→ **Required work**
Please set down all of the data below verbatim.

*** Record set

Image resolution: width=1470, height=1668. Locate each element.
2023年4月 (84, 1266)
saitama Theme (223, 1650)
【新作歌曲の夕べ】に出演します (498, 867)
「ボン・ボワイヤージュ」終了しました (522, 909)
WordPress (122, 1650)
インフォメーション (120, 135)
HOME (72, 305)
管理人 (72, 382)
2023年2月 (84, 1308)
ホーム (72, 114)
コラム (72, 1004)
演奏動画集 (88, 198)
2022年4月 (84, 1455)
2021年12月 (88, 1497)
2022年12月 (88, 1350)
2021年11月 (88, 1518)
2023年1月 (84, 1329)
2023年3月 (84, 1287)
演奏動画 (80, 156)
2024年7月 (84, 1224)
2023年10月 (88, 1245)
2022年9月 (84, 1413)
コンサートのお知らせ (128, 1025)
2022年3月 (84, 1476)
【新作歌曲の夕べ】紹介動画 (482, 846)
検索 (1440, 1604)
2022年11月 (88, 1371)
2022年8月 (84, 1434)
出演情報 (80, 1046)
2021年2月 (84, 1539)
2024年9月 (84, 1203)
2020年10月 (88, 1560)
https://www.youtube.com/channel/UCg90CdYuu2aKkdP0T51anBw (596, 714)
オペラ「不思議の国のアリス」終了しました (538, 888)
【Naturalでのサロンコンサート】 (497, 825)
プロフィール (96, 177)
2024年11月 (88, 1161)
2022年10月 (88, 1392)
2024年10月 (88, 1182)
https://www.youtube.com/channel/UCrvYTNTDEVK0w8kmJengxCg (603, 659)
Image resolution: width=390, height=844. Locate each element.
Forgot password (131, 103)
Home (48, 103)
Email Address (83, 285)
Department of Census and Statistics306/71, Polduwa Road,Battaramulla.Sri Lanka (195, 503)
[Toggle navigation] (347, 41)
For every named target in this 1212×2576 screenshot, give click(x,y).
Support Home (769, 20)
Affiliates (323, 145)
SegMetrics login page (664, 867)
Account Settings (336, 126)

******

→ **Output for this exercise**
Image resolution: width=1470, height=1668. Locate each element.
2023年4月 (84, 1266)
saitama Theme (223, 1650)
【新作歌曲の夕べ】に出演します (498, 867)
「ボン・ボワイヤージュ」終了しました (522, 909)
WordPress (122, 1650)
インフォメーション (120, 135)
HOME (72, 305)
管理人 (72, 382)
2023年2月 (84, 1308)
ホーム (72, 114)
コラム (72, 1004)
演奏動画集 (88, 198)
2022年4月 (84, 1455)
2021年12月 (88, 1497)
2022年12月 (88, 1350)
2021年11月 (88, 1518)
2023年1月 (84, 1329)
2023年3月 (84, 1287)
演奏動画 (80, 156)
2024年7月 (84, 1224)
2023年10月 (88, 1245)
2022年9月 (84, 1413)
コンサートのお知らせ (128, 1025)
2022年3月 (84, 1476)
【新作歌曲の夕べ】紹介動画 (482, 846)
検索 (1440, 1604)
2022年11月 (88, 1371)
2022年8月 (84, 1434)
出演情報 (80, 1046)
2021年2月 (84, 1539)
2024年9月 (84, 1203)
2020年10月 (88, 1560)
https://www.youtube.com/channel/UCg90CdYuu2aKkdP0T51anBw (596, 714)
オペラ「不思議の国のアリス」終了しました (538, 888)
【Naturalでのサロンコンサート】 (497, 825)
プロフィール (96, 177)
2024年11月 (88, 1161)
2022年10月 (88, 1392)
2024年10月 (88, 1182)
https://www.youtube.com/channel/UCrvYTNTDEVK0w8kmJengxCg (603, 659)
Image resolution: width=390, height=844. Locate each element.
Forgot password (131, 103)
Home (48, 103)
Email Address (83, 285)
Department of Census and Statistics306/71, Polduwa Road,Battaramulla.Sri Lanka (195, 503)
[Toggle navigation] (347, 41)
For every named target in this 1212×2576 screenshot, give click(x,y).
Support Home (769, 20)
Affiliates (323, 145)
SegMetrics login page (664, 867)
Account Settings (336, 126)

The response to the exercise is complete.